The provision of these input means primarily facilitates the input of the specific resources needed to implement the voice interface. In practice, this input is largely carried out by selecting certain criteria from a set of criteria proposed via a graphical interface. The file of resources (clauses) needed by the derivation means is generated automatically from this graphical representation of the set of criteria chosen. This enables the designer of the voice interface to avoid making syntax errors in the resource file, and omissions.

B) Revision Means

The revision means are used by the designer of the voice interface to validate or correct the conceptual model that has been created via the input means.

A first step of the revision procedure consists in displaying all or some of the phraseology corresponding to the conceptual model.

In the present example, the following phrases could be displayed:

    • 1) A movie
    • 2) A cartoon
    • 3) A movie plays Channel 5
    • 4) etc

The sentence “a movie plays Channel 5” is incorrect. The explanation means reveal that this error originates from the fact that the PLAY relationship has been badly defined:

    • functional_structure ([PLAY, Subject (PROGRAMME), DirectObject (CHANNEL), [play]]).
    • PROGRAMME acts as the subject

Instead of:

    • functional_structure (PLAY, Subject (CHANNEL), DirectObject (PROGRAMME), [play]]).
      CHANNEL acts as the subject

The revision means are used by the designer of the voice interface to display this error, and to modify the conceptual model in order to correct it.

C) Explanation Means

The purpose of the explanation means is to identify and to describe the subset or characteristic of the conceptual model whose compilation produces the sub-grammar corresponding to a particular statement, to a particular linguistic expression—a statement portion—or to a particular linguistic property—an expression characteristic.

Thus, the explanation means enable the user, by selecting a statement, an expression or a property generated by the grammar, to find and understand the subset or the characteristic of the conceptual model from which it originates.

Then, he can modify the conceptual model to modify the statement, the expression or the generated property and, by reiterating the procedure, refine the conceptual model in order to obtain the grammar of the required language.

As an example, the possibility of using the plural in the relationship between the unit entity and the mission entity in the following four expressions depends on the cardinality of this relationship.

    • 1. “the mission of the unit”
    • 2. “the missions of the unit”
    • 3. “the mission of the units”
    • 4. “the missions of the units”

The relationship in question is described by the following conceptual rule:

    • entity (unit, relationship (mission, X, Y)

If X=1 and Y=1, only the expression 1. is allowed by the grammar. If X=1 and Y=n, only the expressions 1. and 2. are allowed by the grammar. If X=n and Y=1, only the expressions 1. and 3. are allowed by the grammar.
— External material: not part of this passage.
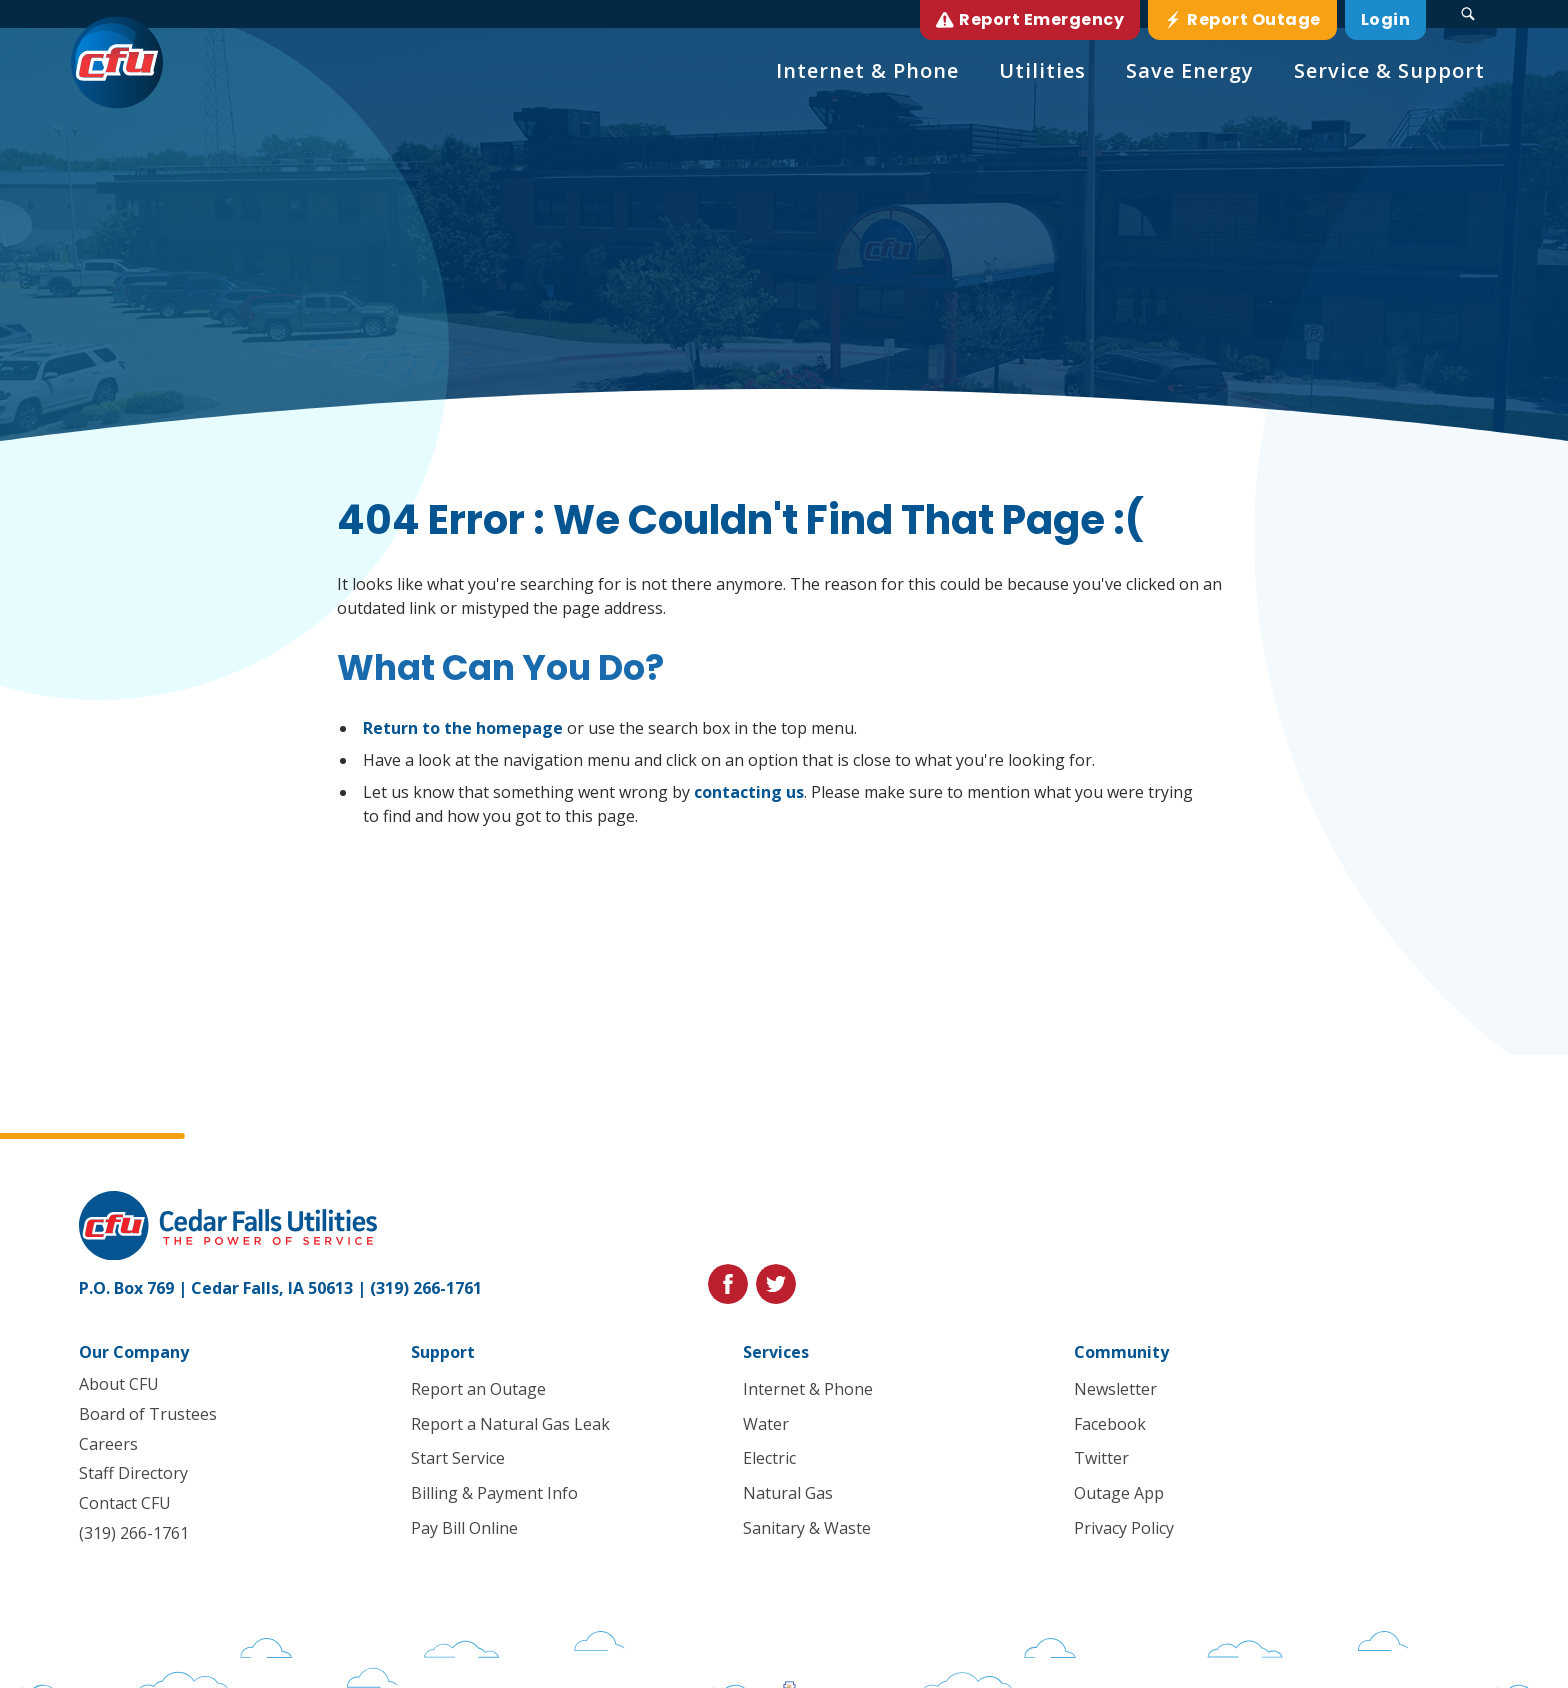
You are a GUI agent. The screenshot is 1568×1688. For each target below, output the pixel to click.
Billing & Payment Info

Finally, if X=n and Y=n, all the expressions are allowed by the grammar (n≧2).

In this example, the explanation means must allow the user to identify the fact that the cardinality of the conceptual rule must be modified to obtain the grammar corresponding to the plural expressions that he wants included in his language.

An embodiment of the explanation means consists in constructing a backtracking analysis method on the grammar compilation method, which will make it possible to start from the result to find the conceptual rules that culminate in this result and, consequently, describe them to the user.